[Records supplied Boundary: Start]

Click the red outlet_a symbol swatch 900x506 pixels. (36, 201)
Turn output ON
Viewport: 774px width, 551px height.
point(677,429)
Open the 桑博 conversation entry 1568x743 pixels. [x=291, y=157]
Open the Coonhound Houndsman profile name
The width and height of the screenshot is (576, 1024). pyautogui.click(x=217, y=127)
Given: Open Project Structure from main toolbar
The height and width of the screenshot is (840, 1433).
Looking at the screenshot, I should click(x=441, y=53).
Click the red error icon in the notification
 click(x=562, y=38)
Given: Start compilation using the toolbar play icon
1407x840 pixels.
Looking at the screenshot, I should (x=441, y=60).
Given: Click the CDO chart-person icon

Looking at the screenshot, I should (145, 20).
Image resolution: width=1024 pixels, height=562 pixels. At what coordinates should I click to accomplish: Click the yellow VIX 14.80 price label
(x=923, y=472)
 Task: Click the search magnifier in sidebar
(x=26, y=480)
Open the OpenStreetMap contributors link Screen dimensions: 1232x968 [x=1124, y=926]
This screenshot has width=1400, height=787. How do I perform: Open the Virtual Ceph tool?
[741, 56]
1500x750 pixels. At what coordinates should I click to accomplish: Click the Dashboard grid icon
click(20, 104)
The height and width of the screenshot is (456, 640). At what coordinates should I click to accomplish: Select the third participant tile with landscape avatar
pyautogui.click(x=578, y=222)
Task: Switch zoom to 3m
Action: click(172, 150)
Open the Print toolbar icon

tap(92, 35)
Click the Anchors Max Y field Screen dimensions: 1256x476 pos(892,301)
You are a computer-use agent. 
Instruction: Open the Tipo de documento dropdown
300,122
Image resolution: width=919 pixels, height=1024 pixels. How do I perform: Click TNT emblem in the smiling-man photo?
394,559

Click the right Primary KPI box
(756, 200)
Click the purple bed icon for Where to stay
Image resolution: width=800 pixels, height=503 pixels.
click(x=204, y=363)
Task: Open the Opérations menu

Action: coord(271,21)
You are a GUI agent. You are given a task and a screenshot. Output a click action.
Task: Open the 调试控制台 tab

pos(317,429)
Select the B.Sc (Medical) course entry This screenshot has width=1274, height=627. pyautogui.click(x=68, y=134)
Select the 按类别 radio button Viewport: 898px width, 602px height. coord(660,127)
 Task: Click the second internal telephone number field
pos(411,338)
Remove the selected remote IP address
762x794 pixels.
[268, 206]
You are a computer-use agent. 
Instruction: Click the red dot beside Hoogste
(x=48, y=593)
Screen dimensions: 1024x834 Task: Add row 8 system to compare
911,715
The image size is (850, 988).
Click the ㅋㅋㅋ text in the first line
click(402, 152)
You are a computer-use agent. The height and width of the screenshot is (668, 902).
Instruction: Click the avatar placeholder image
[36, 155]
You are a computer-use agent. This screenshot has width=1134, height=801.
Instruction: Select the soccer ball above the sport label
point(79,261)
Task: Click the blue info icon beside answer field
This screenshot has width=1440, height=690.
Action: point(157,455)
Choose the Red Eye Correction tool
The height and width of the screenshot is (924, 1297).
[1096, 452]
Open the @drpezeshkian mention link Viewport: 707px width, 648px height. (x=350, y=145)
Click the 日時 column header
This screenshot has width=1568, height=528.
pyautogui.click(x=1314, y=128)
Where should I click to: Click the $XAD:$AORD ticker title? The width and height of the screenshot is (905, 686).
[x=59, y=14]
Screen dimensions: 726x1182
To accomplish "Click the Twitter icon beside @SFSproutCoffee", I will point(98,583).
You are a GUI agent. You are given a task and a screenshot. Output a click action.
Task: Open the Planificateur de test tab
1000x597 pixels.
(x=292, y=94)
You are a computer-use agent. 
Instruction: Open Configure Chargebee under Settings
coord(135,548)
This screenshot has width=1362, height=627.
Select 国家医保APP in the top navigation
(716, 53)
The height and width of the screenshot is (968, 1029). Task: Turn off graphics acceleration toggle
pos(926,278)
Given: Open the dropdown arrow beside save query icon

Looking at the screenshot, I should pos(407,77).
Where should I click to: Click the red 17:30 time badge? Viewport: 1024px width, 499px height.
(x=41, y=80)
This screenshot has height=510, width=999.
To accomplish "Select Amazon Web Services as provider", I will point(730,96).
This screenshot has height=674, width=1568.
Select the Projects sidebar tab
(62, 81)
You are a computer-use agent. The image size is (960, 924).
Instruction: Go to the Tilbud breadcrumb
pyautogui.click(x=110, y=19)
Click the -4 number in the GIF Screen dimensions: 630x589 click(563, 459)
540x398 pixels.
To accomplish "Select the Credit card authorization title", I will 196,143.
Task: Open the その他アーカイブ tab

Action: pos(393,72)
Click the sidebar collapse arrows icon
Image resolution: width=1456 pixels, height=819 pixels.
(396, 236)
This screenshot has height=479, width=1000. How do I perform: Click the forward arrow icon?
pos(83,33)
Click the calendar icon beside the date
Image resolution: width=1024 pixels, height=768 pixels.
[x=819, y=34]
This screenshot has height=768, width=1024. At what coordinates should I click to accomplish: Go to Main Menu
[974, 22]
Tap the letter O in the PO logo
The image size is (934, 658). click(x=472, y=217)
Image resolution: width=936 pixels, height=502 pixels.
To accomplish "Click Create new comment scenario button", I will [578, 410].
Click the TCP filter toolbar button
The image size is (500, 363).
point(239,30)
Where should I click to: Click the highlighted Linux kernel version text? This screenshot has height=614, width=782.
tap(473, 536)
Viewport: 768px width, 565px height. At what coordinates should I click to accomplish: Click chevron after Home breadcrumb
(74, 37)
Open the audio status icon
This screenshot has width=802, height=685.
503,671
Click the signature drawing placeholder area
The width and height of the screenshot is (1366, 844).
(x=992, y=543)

[Records supplied Boundary: End]

Your task
Output each record above exactly, omitting nothing.

Solution to the exercise
Click the red outlet_a symbol swatch 900x506 pixels. (36, 201)
Turn output ON
Viewport: 774px width, 551px height.
point(677,429)
Open the 桑博 conversation entry 1568x743 pixels. [x=291, y=157]
Open the Coonhound Houndsman profile name
The width and height of the screenshot is (576, 1024). pyautogui.click(x=217, y=127)
Given: Open Project Structure from main toolbar
The height and width of the screenshot is (840, 1433).
Looking at the screenshot, I should click(x=441, y=53).
Click the red error icon in the notification
 click(x=562, y=38)
Given: Start compilation using the toolbar play icon
1407x840 pixels.
Looking at the screenshot, I should (x=441, y=60).
Given: Click the CDO chart-person icon

Looking at the screenshot, I should (145, 20).
Image resolution: width=1024 pixels, height=562 pixels. At what coordinates should I click to accomplish: Click the yellow VIX 14.80 price label
(x=923, y=472)
 Task: Click the search magnifier in sidebar
(x=26, y=480)
Open the OpenStreetMap contributors link Screen dimensions: 1232x968 [x=1124, y=926]
This screenshot has width=1400, height=787. How do I perform: Open the Virtual Ceph tool?
[741, 56]
1500x750 pixels. At what coordinates should I click to accomplish: Click the Dashboard grid icon
click(20, 104)
The height and width of the screenshot is (456, 640). At what coordinates should I click to accomplish: Select the third participant tile with landscape avatar
pyautogui.click(x=578, y=222)
Task: Switch zoom to 3m
Action: click(172, 150)
Open the Print toolbar icon

tap(92, 35)
Click the Anchors Max Y field Screen dimensions: 1256x476 pos(892,301)
You are a computer-use agent. 
Instruction: Open the Tipo de documento dropdown
300,122
Image resolution: width=919 pixels, height=1024 pixels. How do I perform: Click TNT emblem in the smiling-man photo?
394,559

Click the right Primary KPI box
(756, 200)
Click the purple bed icon for Where to stay
Image resolution: width=800 pixels, height=503 pixels.
click(x=204, y=363)
Task: Open the Opérations menu

Action: coord(271,21)
You are a GUI agent. You are given a task and a screenshot. Output a click action.
Task: Open the 调试控制台 tab

pos(317,429)
Select the B.Sc (Medical) course entry This screenshot has width=1274, height=627. pyautogui.click(x=68, y=134)
Select the 按类别 radio button Viewport: 898px width, 602px height. coord(660,127)
 Task: Click the second internal telephone number field
pos(411,338)
Remove the selected remote IP address
762x794 pixels.
[268, 206]
You are a computer-use agent. 
Instruction: Click the red dot beside Hoogste
(x=48, y=593)
Screen dimensions: 1024x834 Task: Add row 8 system to compare
911,715
The image size is (850, 988).
Click the ㅋㅋㅋ text in the first line
click(402, 152)
You are a computer-use agent. The height and width of the screenshot is (668, 902).
Instruction: Click the avatar placeholder image
[36, 155]
You are a computer-use agent. This screenshot has width=1134, height=801.
Instruction: Select the soccer ball above the sport label
point(79,261)
Task: Click the blue info icon beside answer field
This screenshot has width=1440, height=690.
Action: point(157,455)
Choose the Red Eye Correction tool
The height and width of the screenshot is (924, 1297).
[1096, 452]
Open the @drpezeshkian mention link Viewport: 707px width, 648px height. (x=350, y=145)
Click the 日時 column header
This screenshot has width=1568, height=528.
pyautogui.click(x=1314, y=128)
Where should I click to: Click the $XAD:$AORD ticker title? The width and height of the screenshot is (905, 686).
[x=59, y=14]
Screen dimensions: 726x1182
To accomplish "Click the Twitter icon beside @SFSproutCoffee", I will point(98,583).
You are a GUI agent. You are given a task and a screenshot. Output a click action.
Task: Open the Planificateur de test tab
1000x597 pixels.
(x=292, y=94)
You are a computer-use agent. 
Instruction: Open Configure Chargebee under Settings
coord(135,548)
This screenshot has width=1362, height=627.
Select 国家医保APP in the top navigation
(716, 53)
The height and width of the screenshot is (968, 1029). Task: Turn off graphics acceleration toggle
pos(926,278)
Given: Open the dropdown arrow beside save query icon

Looking at the screenshot, I should pos(407,77).
Where should I click to: Click the red 17:30 time badge? Viewport: 1024px width, 499px height.
(x=41, y=80)
This screenshot has height=510, width=999.
To accomplish "Select Amazon Web Services as provider", I will point(730,96).
This screenshot has height=674, width=1568.
Select the Projects sidebar tab
(62, 81)
You are a computer-use agent. The image size is (960, 924).
Instruction: Go to the Tilbud breadcrumb
pyautogui.click(x=110, y=19)
Click the -4 number in the GIF Screen dimensions: 630x589 click(563, 459)
540x398 pixels.
To accomplish "Select the Credit card authorization title", I will 196,143.
Task: Open the その他アーカイブ tab

Action: pos(393,72)
Click the sidebar collapse arrows icon
Image resolution: width=1456 pixels, height=819 pixels.
(396, 236)
This screenshot has height=479, width=1000. How do I perform: Click the forward arrow icon?
pos(83,33)
Click the calendar icon beside the date
Image resolution: width=1024 pixels, height=768 pixels.
[x=819, y=34]
This screenshot has height=768, width=1024. At what coordinates should I click to accomplish: Go to Main Menu
[974, 22]
Tap the letter O in the PO logo
The image size is (934, 658). click(x=472, y=217)
Image resolution: width=936 pixels, height=502 pixels.
To accomplish "Click Create new comment scenario button", I will [578, 410].
Click the TCP filter toolbar button
The image size is (500, 363).
point(239,30)
Where should I click to: Click the highlighted Linux kernel version text? This screenshot has height=614, width=782.
tap(473, 536)
Viewport: 768px width, 565px height. At what coordinates should I click to accomplish: Click chevron after Home breadcrumb
(74, 37)
Open the audio status icon
This screenshot has width=802, height=685.
503,671
Click the signature drawing placeholder area
The width and height of the screenshot is (1366, 844).
(x=992, y=543)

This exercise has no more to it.